Commenting on the symbolism of Gauda, Akshay Kumar Maitreya remarked, “The whole of Gauḍa was once known as Gauḍa Desh. The Bengali language only a few days ago was known as Gauḍiya Bhasha… Even now in many parts of India Bengalis are known as Gauḍiya. So, if one attempts to write our history, one must begin with Gaur.”

Shashanka's expansion, and subsequent defence of neighbour kingdoms of Vanga and Samatata against the Emperor Harsha is considered to be a significant step in exalting his hegemony over Bengal. Many historians and commentators argue that Shashanka was the first monarch to attempt unifying Bengal under one rule. As such he is a symbolic figure in the region's aspirations for diligence and sovereignty. Shashanka's feat in bringing the many tribes and kingdoms under a single flag becomes clear only after his death. Historians also found that thought that the development of the Bengali calendar was thorough under Shashanka's reign.

== In folk and popular culture ==

=== Sarasanka Dighi (folk legend) ===
Situated in present-day Midnapore, Sarasanka is a massive dighi (manmade lake) measuring over 140 acres. That is nearly equal to the total area of 80 football fields. Its aesthetics show clear influences of the Hindu Vastu Shastra school of architecture, design and aesthetics.

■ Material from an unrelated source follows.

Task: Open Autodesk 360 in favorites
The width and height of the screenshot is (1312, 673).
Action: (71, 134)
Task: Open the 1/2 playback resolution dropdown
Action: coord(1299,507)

According to Bengali folk lore and legends, the dighi was excavated at the behest of King Shashanka.

=== Shashanka (popular culture) ===
Published in 1914, Shashanka is a historical novel penned by the famous Indian archaeologist Rakhaldas Bandyopadhyay, who is best known for his discoveries in Mohenjo Daro. He found Shashanka to be a potent symbol of Bengal's glorious past and future political aspirations.

The Bengali movie Karnasubarner Guptodhon (2022) is an adventure thriller and the third film in the Sona Da franchise. The movie is based on the discovery of a riddle by the lead trio which leads to a hidden treasure of King Shashanka. It stars Abir Chatterjee, Arjun Chakrabarty and Ishaa Saha in lead roles.